Sexuelle Gewalt
Dein Körper gehört dir. Du allein hast das Recht zu entscheiden, wie, wann und von wem du berührt werden möchtest. Niemand - kein Onkel, keine Tante, kein Nachbar und keine Familienfreundin - hat das Recht, dich so zu berühren, dass es dir unangenehm ist. Achte auf deine Gefühle, du kannst dich auf sie verlassen. Meist fühlst du sehr gut, ob dir wohl ist in einer Situation oder nicht. Es gibt schöne Gefühle, die dich froh machen. Es gibt aber auch unangenehme und seltsame Gefühle, die dich verunsichern und dir Angst machen oder sogar weh tun. Solche Gefühle zeigen dir, dass etwas nicht stimmt. Du solltest lernen, auf sie zu hören. Sie allein können dir mitteilen, ob etwas für dich gut ist oder nicht. Was kannst du machen, wenn dir bereits sexuelle Gewalt angetan wird?
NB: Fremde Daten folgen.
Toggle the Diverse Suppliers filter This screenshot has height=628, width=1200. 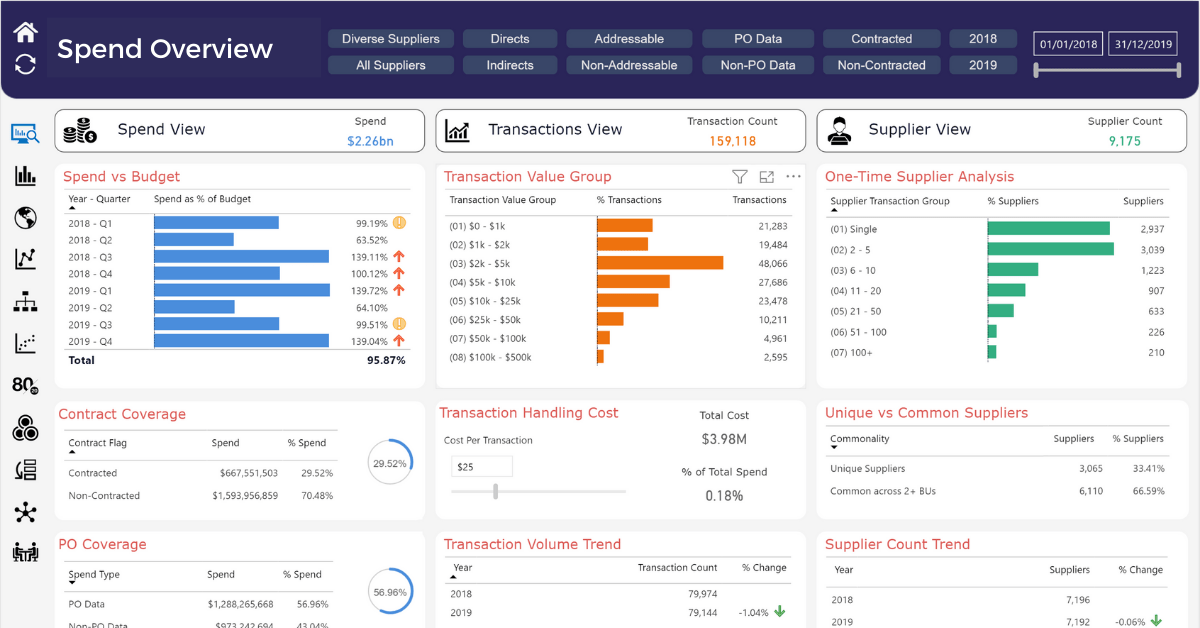coord(391,38)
Du bist nicht schuld. Vielleicht versucht der Täter, dir die Schuld in die Schuhe zu schieben und sagt: "Du hast es ja gewollt und mich provoziert." Du bist nie schuld daran, wenn dir jemand sexuelle Gewalt antut - ebensowenig wie jemand schuld daran ist, wenn er ausgeraubt wird. Die Verantwortung liegt immer beim Täter. Genau so wie Kindsmisshandlung ist auch sexuelle Gewalt verboten. Der Täter kann dafür bestraft werden, und er weiss das auch. Deshalb bedroht er dich vielleicht, damit du niemandem etwas sagst. Trotzdem musst du aber so bald als möglich Hilfe suchen. Am besten sprichst du mit jemanden, dem du vertrauen kannst oder wendest dich an eine Beratungsstelle (pro juventute Telefonhilfe 147, Nottelefone, Jugendberatungsstellen). Du kannst dich darauf verlassen, dass niemand etwas gegen deinen Willen tut. Aber: Hilfe ist möglich. Du kannst dich aus deiner Situation befreien.